[Collected data entries]
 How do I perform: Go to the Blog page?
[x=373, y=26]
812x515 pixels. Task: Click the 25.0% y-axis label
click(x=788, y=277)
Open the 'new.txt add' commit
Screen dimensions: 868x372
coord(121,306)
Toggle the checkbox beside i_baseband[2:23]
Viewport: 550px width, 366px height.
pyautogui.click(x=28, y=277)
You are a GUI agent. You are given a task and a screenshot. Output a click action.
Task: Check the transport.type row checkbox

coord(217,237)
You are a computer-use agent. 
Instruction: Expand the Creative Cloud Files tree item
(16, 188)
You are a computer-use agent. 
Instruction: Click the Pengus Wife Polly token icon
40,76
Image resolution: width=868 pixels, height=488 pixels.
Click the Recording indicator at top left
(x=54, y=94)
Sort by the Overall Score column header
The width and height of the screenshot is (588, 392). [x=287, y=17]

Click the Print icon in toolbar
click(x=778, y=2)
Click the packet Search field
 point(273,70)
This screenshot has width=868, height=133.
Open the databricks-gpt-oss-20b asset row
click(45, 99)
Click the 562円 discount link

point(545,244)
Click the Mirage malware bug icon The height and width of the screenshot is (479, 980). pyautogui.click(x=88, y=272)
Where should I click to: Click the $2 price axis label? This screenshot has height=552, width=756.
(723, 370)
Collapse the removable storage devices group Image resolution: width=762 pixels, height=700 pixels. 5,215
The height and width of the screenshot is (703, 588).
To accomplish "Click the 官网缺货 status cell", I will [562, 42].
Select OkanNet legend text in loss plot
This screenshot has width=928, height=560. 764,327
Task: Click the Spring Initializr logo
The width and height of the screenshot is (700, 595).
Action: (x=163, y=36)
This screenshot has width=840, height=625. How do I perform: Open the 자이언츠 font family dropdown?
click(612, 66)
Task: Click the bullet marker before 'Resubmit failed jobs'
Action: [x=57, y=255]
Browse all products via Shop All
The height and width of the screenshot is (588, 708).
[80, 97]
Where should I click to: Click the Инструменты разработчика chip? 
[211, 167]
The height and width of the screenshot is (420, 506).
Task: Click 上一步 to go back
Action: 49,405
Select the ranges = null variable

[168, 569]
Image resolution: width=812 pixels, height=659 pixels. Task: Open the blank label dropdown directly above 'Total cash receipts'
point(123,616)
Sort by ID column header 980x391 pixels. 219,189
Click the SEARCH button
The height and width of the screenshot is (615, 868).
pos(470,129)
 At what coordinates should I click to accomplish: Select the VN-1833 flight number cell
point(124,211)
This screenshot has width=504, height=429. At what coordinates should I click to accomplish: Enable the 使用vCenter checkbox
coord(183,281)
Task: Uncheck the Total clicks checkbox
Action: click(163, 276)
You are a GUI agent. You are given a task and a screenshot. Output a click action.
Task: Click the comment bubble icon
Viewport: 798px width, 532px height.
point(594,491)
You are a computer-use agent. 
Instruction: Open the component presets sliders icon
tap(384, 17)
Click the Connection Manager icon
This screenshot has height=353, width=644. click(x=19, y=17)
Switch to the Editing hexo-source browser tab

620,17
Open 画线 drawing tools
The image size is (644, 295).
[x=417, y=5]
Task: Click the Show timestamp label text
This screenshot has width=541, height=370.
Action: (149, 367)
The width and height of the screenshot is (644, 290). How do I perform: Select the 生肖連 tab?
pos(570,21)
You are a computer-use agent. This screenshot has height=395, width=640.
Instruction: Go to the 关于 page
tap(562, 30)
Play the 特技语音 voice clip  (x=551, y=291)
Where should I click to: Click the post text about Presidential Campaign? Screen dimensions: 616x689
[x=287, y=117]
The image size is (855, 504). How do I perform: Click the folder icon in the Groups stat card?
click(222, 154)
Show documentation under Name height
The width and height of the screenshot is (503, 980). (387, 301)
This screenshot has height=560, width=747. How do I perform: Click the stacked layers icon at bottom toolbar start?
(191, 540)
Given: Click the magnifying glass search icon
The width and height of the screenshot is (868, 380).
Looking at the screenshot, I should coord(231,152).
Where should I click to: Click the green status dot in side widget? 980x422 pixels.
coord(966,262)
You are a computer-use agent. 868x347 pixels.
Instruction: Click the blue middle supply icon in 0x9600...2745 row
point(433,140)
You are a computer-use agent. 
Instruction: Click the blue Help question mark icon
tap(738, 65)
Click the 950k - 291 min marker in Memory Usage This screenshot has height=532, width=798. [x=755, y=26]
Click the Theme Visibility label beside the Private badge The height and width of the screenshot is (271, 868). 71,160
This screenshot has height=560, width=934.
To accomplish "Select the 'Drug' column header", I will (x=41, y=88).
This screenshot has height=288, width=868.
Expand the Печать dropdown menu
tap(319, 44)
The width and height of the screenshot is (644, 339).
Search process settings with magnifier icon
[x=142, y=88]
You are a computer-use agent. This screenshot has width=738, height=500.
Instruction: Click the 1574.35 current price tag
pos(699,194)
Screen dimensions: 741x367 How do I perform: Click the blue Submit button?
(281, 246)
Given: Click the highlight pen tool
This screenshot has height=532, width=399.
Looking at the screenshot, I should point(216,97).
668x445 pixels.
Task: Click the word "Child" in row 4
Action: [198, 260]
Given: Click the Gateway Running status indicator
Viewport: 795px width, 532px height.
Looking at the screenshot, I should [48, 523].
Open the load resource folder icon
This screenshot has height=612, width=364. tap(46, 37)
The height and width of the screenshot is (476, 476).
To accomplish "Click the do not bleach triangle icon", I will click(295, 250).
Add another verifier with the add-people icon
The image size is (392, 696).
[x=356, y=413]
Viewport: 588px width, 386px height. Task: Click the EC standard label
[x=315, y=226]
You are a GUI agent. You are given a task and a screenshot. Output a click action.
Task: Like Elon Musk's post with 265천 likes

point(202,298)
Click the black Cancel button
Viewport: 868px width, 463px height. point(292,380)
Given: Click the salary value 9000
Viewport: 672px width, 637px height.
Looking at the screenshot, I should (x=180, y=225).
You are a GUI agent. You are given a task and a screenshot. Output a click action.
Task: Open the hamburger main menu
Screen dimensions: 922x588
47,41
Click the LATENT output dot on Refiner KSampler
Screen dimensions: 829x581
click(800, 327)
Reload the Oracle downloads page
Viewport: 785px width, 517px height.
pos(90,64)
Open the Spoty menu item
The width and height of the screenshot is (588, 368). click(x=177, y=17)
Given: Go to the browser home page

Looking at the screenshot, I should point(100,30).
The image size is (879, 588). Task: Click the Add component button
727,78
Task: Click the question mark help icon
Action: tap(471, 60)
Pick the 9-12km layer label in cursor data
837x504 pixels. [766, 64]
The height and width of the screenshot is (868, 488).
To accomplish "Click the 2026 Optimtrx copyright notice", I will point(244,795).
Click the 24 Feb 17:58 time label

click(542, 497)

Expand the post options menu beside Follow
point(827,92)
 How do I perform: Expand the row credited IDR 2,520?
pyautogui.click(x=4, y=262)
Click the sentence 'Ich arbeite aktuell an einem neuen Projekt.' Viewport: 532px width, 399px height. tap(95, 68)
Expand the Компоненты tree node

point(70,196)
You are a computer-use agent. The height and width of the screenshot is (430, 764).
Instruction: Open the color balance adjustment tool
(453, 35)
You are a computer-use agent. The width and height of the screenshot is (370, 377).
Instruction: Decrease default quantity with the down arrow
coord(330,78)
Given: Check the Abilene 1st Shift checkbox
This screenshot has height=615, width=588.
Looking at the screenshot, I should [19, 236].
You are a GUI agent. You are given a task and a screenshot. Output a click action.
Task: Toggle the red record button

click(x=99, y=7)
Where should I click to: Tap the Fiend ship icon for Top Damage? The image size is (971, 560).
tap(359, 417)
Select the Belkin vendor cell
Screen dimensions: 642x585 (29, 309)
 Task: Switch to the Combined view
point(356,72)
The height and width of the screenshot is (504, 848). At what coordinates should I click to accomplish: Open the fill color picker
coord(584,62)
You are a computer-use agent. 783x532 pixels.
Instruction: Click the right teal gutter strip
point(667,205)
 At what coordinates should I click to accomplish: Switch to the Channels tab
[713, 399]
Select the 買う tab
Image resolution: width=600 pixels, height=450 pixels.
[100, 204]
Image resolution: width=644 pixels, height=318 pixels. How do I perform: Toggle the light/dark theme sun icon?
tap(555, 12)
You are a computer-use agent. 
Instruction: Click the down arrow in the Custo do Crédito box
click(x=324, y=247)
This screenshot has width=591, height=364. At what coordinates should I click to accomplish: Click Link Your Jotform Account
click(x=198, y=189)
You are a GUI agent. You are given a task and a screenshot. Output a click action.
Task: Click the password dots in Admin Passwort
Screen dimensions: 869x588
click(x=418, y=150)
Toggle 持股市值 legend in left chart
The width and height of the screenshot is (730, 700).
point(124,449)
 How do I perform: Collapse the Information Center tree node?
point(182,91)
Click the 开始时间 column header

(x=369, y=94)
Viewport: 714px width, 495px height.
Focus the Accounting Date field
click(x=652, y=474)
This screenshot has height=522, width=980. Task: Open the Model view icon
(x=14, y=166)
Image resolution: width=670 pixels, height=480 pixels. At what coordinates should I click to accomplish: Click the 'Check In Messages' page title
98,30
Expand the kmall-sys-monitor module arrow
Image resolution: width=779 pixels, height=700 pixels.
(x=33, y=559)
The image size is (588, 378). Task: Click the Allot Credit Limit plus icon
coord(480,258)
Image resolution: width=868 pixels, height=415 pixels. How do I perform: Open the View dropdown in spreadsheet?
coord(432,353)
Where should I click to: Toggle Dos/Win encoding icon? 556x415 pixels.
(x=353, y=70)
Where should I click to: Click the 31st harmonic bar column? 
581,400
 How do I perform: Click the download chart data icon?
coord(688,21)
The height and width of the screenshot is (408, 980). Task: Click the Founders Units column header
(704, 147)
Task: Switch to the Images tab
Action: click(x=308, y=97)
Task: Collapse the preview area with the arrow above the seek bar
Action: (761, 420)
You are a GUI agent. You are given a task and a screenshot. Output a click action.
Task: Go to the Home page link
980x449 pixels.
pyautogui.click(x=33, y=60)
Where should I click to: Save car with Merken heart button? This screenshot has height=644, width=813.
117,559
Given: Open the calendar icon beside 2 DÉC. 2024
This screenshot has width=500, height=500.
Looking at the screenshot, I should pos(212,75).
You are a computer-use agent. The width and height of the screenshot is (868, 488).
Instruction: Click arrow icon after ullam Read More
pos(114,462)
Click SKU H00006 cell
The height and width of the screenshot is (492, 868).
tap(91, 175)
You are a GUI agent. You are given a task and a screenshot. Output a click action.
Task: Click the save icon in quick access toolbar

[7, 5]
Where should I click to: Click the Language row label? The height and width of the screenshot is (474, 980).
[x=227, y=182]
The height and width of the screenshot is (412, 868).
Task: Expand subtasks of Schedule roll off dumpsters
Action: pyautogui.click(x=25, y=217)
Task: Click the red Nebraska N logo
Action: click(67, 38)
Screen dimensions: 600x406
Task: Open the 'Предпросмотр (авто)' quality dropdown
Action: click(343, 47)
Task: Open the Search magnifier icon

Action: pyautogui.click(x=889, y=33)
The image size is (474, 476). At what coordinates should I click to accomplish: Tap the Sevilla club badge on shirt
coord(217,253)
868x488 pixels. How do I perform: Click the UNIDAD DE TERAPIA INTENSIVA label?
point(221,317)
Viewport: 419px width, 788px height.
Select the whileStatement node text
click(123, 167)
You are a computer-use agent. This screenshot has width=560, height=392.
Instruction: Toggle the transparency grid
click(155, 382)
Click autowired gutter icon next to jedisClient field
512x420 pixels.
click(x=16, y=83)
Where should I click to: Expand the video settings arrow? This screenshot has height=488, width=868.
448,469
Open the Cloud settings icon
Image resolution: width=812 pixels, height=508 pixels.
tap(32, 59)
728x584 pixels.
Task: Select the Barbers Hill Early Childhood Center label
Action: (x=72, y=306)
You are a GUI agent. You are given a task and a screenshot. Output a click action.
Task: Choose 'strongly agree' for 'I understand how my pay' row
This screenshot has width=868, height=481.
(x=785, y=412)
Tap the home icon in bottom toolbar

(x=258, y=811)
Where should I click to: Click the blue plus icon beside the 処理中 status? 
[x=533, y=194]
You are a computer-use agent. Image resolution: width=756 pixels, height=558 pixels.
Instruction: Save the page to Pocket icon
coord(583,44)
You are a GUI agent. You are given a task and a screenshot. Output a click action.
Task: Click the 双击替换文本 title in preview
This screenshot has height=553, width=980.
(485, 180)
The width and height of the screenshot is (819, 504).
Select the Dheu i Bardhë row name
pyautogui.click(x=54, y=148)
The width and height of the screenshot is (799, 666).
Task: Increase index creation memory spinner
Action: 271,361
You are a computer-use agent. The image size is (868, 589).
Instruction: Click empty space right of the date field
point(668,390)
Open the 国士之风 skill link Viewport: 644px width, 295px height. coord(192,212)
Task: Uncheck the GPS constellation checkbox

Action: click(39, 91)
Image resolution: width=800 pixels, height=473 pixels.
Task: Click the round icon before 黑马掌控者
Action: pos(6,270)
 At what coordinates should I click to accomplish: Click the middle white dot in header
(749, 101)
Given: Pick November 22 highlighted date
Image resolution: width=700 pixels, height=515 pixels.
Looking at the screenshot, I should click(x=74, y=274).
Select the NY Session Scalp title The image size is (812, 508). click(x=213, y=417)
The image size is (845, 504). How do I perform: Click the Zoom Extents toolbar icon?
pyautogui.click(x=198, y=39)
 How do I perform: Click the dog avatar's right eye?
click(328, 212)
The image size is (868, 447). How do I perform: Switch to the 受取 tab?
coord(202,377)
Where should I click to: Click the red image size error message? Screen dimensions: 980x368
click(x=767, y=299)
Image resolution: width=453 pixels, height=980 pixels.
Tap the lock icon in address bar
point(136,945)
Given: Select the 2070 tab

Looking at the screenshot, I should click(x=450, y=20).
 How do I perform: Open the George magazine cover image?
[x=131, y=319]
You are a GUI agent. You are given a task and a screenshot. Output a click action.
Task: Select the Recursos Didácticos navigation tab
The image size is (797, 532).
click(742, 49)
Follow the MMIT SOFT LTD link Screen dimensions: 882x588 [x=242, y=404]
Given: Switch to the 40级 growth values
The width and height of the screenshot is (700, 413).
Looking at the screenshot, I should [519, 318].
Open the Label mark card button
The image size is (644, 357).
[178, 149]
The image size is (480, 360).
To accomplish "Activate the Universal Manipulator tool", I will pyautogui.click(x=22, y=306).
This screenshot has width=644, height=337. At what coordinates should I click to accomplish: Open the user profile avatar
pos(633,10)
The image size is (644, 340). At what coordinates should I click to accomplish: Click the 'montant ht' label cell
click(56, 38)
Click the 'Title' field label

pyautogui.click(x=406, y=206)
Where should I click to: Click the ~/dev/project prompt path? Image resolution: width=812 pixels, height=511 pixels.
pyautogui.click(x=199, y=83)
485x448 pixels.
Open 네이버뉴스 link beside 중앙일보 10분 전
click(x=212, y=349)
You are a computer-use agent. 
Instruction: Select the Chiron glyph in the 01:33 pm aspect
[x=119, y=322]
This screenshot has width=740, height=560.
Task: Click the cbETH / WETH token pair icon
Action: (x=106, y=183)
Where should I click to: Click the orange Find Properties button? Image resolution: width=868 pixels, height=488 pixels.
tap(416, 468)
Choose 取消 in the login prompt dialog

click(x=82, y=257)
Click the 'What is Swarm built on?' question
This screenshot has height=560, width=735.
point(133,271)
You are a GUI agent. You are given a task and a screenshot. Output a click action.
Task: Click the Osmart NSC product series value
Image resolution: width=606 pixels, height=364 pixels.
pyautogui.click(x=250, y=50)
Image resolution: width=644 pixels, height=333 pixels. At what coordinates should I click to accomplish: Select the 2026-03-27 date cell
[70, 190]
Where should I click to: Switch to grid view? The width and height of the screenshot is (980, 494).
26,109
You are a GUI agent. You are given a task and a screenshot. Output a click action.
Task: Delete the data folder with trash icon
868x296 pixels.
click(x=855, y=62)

Work instructions: Taking the entries above, write out exactly each line from the one holding "Select the NY" to the one holding "Image resolution: width=453", both included, and stop there.

Output:
Select the NY Session Scalp title The image size is (812, 508). click(x=213, y=417)
The image size is (845, 504). How do I perform: Click the Zoom Extents toolbar icon?
pyautogui.click(x=198, y=39)
 How do I perform: Click the dog avatar's right eye?
click(328, 212)
The image size is (868, 447). How do I perform: Switch to the 受取 tab?
coord(202,377)
Where should I click to: Click the red image size error message? Screen dimensions: 980x368
click(x=767, y=299)
Image resolution: width=453 pixels, height=980 pixels.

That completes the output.